On 8/11/17 16:15, Peter Zijlstra wrote:
On Fri, Aug 11, 2017 at 12:58:22PM +0700, Suravee Suthikulpanit wrote:
On 8/11/17 11:57, Suravee Suthikulpanit wrote:
[...]
@@ -1445,9 +1448,24 @@ void sched_init_numa(void)
tl[i] = sched_domain_topology[i];
/*
+ * Ignore the NUMA identity level if it has the same cpumask
+ * as previous level. This is the case for:
+ * - System with last-level-cache (MC) sched domain span a NUMA node.
+ * - System with DIE sched domain span a NUMA node.
+ *
+ * Assume all NUMA nodes are identical, so only check node 0.
+ */
+ if (!cpumask_equal(sched_domains_numa_masks[0][0], tl[i-1].mask(0)))
+ tl[i++] = (struct sched_domain_topology_level){
+ .mask = sd_numa_mask,
+ .numa_level = 0,
+ SD_INIT_NAME(NODE)
+ };
So what you've forgotten to mention is that for those systems where the
LLC == NODE this now superfluous level gets removed by the degenerate
code. Have you verified that does the right thing?
Let me check with that one and get back.
Actually, it is not removed by the degenerate code. That is what this logic
is for. It checks for LCC == NODE or DIE == NODE before setting up the NODE
sched level. I can update the comment. This has also been tested on system
w/ LLC == NODE.
Why does the degenerate code fail to remove things?

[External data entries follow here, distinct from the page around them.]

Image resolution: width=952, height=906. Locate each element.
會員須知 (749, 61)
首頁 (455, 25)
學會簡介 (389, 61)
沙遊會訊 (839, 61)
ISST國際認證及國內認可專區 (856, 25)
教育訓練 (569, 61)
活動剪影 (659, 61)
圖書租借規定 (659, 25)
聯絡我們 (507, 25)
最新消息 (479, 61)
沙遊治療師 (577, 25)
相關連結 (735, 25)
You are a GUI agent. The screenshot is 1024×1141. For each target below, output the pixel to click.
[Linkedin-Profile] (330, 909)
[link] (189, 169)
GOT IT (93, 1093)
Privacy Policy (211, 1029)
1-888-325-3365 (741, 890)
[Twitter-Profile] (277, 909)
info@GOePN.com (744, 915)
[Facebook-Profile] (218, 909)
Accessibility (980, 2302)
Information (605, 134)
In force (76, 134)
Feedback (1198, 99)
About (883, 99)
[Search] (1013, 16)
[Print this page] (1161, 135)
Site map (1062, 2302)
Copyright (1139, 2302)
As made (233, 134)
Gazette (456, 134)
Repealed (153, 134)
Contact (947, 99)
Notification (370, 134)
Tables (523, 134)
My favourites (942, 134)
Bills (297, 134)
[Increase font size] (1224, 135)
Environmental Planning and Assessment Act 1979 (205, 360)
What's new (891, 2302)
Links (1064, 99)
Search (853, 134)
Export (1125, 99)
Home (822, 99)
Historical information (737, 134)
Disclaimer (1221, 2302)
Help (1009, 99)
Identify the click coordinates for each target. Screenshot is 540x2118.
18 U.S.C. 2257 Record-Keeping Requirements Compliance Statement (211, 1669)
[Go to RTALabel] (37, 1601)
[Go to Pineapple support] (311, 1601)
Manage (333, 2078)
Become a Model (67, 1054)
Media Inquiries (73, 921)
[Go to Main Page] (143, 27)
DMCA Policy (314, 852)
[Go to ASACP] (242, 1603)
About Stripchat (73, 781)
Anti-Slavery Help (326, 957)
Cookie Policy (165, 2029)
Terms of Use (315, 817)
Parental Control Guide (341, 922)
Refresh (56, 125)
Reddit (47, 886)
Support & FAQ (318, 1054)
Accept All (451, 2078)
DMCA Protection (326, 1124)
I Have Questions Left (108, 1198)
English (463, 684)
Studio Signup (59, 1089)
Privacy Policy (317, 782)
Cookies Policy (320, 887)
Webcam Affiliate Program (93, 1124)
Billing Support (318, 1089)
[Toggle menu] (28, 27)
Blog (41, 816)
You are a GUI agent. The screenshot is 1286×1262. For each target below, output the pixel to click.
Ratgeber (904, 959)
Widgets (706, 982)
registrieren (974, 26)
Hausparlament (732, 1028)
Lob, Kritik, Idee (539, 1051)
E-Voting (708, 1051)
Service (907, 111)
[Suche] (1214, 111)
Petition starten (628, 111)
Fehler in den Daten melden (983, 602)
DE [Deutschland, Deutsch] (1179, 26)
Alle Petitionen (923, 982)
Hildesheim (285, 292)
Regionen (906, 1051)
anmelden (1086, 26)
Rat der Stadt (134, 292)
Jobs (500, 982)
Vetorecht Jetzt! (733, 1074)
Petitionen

Sorry for confusion. Actually, the degenerate code does remove the duplicate
NODE sched-domain.
The logic above is taking a different approach. Instead of depending on the
degenerate code during cpu_attach_domain() at a later time, it would exclude the
NODE sched-domain during sched_init_numa(). The difference is, without
!cpumask_equal(), now the MC sched-domain would have the SD_PREFER_SIBLING flag
set by the degenerate code since the flag got transferred down from the NODE to
MC sched-domain. Would this be the preferred behavior for MC sched-domain?
Regards,
Suravee